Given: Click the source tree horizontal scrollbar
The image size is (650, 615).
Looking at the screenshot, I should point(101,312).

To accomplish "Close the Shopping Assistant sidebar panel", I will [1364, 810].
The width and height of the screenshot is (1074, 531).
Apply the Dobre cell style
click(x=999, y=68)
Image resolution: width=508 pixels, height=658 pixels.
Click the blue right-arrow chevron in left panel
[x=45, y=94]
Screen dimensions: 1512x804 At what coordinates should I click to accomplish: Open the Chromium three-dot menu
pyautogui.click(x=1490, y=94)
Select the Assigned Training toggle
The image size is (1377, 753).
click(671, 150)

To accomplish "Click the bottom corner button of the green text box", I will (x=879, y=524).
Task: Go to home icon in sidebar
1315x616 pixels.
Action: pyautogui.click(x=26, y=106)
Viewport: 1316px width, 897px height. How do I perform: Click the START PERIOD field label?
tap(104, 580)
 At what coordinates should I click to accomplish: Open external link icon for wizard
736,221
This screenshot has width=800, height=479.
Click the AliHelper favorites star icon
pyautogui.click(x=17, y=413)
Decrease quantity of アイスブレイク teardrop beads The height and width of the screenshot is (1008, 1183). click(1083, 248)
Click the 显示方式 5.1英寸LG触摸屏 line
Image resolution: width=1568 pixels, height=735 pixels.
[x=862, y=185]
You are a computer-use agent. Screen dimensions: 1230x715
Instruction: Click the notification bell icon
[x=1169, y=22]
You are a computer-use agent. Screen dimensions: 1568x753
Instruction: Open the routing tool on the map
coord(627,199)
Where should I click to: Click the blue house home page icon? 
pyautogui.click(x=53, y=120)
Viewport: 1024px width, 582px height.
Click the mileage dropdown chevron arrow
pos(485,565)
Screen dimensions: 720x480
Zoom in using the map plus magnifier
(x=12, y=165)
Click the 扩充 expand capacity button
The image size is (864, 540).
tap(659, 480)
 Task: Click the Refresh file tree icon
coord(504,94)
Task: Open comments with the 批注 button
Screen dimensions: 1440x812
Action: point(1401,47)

TASK ITEM
Stopping at the line containing "The width and", please repeat exactly every line from the very start of the entries, that line included, and nothing more.

OUTPUT OF THE TASK
Given: Click the source tree horizontal scrollbar
The image size is (650, 615).
Looking at the screenshot, I should point(101,312).

To accomplish "Close the Shopping Assistant sidebar panel", I will [1364, 810].
The width and height of the screenshot is (1074, 531).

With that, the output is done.